Im Bereich der Sekundarschulen, der Gymnasien und zukünftig auch der Gemeinschaftsschulen wird es keine Schließungen geben. Bereits jetzt werden die Vorgaben zu den Schulgrößen erfüllt. Damit wird ein zukunfts- und tragfähiges Schulnetz gewährleistet.
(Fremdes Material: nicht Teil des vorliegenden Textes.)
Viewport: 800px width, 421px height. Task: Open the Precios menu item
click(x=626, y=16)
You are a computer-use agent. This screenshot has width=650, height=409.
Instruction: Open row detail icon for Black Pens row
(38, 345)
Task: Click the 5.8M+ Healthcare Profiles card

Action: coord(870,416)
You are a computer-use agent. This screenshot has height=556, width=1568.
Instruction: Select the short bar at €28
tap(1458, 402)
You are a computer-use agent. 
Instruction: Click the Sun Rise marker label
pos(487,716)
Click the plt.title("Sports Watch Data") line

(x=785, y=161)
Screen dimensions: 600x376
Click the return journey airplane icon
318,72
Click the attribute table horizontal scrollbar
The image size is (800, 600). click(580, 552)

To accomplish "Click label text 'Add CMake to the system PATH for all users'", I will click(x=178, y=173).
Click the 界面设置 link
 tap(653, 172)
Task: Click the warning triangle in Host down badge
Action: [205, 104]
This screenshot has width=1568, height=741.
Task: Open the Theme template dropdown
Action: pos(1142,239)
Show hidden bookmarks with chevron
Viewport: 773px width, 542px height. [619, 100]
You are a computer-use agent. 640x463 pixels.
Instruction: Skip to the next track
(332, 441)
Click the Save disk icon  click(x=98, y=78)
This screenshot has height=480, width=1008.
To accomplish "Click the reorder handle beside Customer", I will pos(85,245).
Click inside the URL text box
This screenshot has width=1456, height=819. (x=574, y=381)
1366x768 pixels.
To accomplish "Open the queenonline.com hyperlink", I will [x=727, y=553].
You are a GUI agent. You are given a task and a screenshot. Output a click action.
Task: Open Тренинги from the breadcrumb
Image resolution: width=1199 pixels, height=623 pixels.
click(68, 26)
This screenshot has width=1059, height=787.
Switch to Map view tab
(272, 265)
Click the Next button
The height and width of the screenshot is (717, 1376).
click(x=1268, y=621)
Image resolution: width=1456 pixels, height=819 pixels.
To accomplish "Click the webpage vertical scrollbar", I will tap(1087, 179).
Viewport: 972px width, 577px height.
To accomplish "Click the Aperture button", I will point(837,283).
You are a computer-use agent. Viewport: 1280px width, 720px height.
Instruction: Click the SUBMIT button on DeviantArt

Für die Grundschulen in Sachsen Anhalt besteht allerdings Handlungsbedarf. „Im Bundesvergleich hat Sachsen-Anhalt mit Abstand die meisten Minischulen,“ gibt Wanzek mit Blick auf den demografischen Wandel zu bedenken.

Es wird daher zu einer Anhebung der Mindestschülerzahlen für Grundschulen kommen. Im Saalekreis müssen demnach Grundschulen ab dem Schuljahr 2014/2015 mindestens 60 Schüler unterrichten. Im Schuljahr 2017/2018 steigt die Mindestschülerzahl auf 80 Kinder.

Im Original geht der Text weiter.